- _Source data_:
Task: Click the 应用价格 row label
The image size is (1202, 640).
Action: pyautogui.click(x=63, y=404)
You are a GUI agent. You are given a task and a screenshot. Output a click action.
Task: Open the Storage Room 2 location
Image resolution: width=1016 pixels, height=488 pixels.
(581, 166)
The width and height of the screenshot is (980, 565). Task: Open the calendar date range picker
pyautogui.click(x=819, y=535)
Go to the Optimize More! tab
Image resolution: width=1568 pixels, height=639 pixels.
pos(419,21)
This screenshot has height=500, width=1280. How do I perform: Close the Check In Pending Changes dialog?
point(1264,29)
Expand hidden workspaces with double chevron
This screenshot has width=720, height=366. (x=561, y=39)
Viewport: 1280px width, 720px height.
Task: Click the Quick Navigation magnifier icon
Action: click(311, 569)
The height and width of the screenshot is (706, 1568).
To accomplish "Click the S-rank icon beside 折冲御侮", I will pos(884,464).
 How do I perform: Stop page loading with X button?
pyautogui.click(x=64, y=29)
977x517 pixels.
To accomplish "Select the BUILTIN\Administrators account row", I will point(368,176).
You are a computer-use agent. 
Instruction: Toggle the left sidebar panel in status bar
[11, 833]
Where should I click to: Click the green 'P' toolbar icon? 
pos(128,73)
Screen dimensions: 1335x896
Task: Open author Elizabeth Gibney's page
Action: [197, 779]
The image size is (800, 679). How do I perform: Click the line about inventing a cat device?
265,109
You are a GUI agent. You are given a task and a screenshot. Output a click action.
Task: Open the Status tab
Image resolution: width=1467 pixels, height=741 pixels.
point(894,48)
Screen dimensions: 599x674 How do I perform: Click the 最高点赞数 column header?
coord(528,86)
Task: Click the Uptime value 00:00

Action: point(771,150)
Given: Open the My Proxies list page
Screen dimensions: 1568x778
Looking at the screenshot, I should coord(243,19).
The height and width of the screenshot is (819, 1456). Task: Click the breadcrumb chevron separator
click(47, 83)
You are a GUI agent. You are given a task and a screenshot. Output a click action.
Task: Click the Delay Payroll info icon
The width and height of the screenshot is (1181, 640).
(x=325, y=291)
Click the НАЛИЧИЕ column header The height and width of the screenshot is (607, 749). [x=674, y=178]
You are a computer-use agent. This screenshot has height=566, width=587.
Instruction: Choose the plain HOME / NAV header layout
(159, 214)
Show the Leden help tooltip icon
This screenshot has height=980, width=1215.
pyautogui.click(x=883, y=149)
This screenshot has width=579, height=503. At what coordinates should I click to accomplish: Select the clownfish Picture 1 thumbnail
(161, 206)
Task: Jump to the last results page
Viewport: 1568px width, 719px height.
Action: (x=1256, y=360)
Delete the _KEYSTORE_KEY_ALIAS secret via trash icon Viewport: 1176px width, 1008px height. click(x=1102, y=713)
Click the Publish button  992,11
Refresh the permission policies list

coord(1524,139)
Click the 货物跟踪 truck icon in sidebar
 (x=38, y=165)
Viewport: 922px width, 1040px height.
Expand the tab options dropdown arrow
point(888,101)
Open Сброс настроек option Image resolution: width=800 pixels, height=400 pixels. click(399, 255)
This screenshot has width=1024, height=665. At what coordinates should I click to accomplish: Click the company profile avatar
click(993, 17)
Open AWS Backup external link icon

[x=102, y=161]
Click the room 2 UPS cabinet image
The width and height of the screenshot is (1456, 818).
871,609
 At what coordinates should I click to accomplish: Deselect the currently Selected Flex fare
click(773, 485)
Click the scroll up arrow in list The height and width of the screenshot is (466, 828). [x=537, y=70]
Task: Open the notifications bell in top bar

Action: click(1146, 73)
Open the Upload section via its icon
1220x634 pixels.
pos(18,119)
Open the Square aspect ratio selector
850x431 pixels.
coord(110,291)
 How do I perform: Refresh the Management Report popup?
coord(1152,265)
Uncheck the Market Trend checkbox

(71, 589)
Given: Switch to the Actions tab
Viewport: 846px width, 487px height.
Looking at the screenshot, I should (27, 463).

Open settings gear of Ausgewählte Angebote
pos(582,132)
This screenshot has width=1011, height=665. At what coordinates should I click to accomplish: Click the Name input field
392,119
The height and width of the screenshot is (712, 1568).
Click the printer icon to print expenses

- _Task objective_: Exact copies of the lines from the one holding "The height and width of the screenshot is (712, 1568)." to the end of the entries are all that should be written.

- _Result of this task_:
The height and width of the screenshot is (712, 1568).
Click the printer icon to print expenses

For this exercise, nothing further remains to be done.